草仮名は漢字か仮名か

2016-08-02


これまで考えてきたことをまとめてみると次のようになる。


仮名の種類として、
(1)真仮名
(2)草仮名
(3)平仮名
(4)片仮名


を認めるとして、(1)真仮名を、漢字から派生したものとして、書体の概念であつかうことは、特に問題ないだろう。


それから、(2)草仮名についても、これは、漢字の草書体であるのだから、漢字(楷書・行書)にもどすことができる、この意味では、書体の概念で漢字から派生したものとしてあつかうことに、問題はない。


だが、(3)平仮名、(4)片仮名になると、漢字とは別の文字と認定することになるのかもしれない。そうなると、漢字との連続性として、その書体ということはできない。むしろ、明朝体とかゴシック体とか、活字やフォントのデザインの観点からとらえることが、妥当であるように思われる。


ところで、草仮名は、漢字にもどすことができるといっても、実際には仮名(変体仮名)の一種としてあつかわれていることが多いように思う。たとえば、


笠間影印叢刊刊行会(編).『字典かな−出典明記−』(改訂版).笠間書院.1972


などは、今般の変体仮名ユニコード提案の企画で、重要な資料となった本である。学術情報交換用変体仮名のHPでも、出典のひとつとして明示してある。


術情報交換用変体仮名
http://kana.ninjal.ac.jp/


この本(『字典かな』)では、『秋萩帖』の用例も、変体仮名と同列にあつかってある。特に、用例の最初に掲出されることが多い。これは、『秋萩帖』が草仮名である、いいかえるならば漢字からそうへだたってはいない(あるいは、まだ漢字である)ことに起因する。この『字典かな』は、字母となった漢字から、その崩しの程度の順にならべるようになっている。(この観点では、他の変体仮名字典の類も同様である。)


そうなると、次のような疑問が生じることになる。『秋萩帖』の文字は、変体仮名なのであろうか(仮名として漢字ではない)、それとも草仮名として漢字との連続性をたもっているものなのであろうか。
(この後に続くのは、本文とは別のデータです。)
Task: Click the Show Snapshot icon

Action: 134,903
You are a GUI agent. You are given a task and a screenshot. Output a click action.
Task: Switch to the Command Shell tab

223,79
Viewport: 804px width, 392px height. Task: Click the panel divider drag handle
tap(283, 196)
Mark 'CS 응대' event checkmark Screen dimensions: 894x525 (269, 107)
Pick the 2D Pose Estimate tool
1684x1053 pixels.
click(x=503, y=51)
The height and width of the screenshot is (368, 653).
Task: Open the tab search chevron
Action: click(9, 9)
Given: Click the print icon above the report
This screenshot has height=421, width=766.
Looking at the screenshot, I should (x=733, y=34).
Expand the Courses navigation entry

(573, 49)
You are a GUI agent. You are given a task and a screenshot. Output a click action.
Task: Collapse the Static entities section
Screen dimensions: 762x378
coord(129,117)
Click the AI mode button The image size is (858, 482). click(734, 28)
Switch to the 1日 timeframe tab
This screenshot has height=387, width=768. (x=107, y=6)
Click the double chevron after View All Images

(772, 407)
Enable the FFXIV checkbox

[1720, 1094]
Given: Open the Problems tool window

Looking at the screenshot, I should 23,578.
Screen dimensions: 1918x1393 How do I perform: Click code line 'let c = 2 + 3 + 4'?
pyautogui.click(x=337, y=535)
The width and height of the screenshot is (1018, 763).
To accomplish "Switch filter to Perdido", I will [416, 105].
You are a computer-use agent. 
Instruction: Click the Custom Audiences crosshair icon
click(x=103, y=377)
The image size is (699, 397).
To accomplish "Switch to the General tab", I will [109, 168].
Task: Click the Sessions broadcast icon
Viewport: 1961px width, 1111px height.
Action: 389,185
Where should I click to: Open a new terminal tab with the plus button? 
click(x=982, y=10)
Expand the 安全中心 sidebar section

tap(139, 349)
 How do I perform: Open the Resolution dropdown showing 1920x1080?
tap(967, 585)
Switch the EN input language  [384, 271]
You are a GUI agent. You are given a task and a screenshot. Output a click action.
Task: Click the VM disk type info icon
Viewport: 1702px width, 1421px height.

つまり、草仮名文献である『秋萩帖』の用例を、変体仮名の用例として採用することは、妥当なことなのであろうか、ということになる。この点について、結論としては、ユニコード提案の変体仮名の企画においては、変体仮名のなかにふくめるという方針で対処することになった。


このような視点で、変体仮名の一覧(HPに掲載のもの)を見てみると、かなり漢字にちかい、漢字との連続性をたもっているようなものを多くふくんでいることに、あらためて気づく。


だが、その一方で、世間一般でいう変体仮名(崩し字といってもよいかもしれないが)を考えるとき、『秋萩帖』に見られるような文字についても、変体仮名の用例としてあつかうのが通例である、という事実がある。たとえば、『日本国語大辞典』(第二版)などがそうである。ユニコード変体仮名提案においては、世間一般の常識的見解にしたがうことになったのである。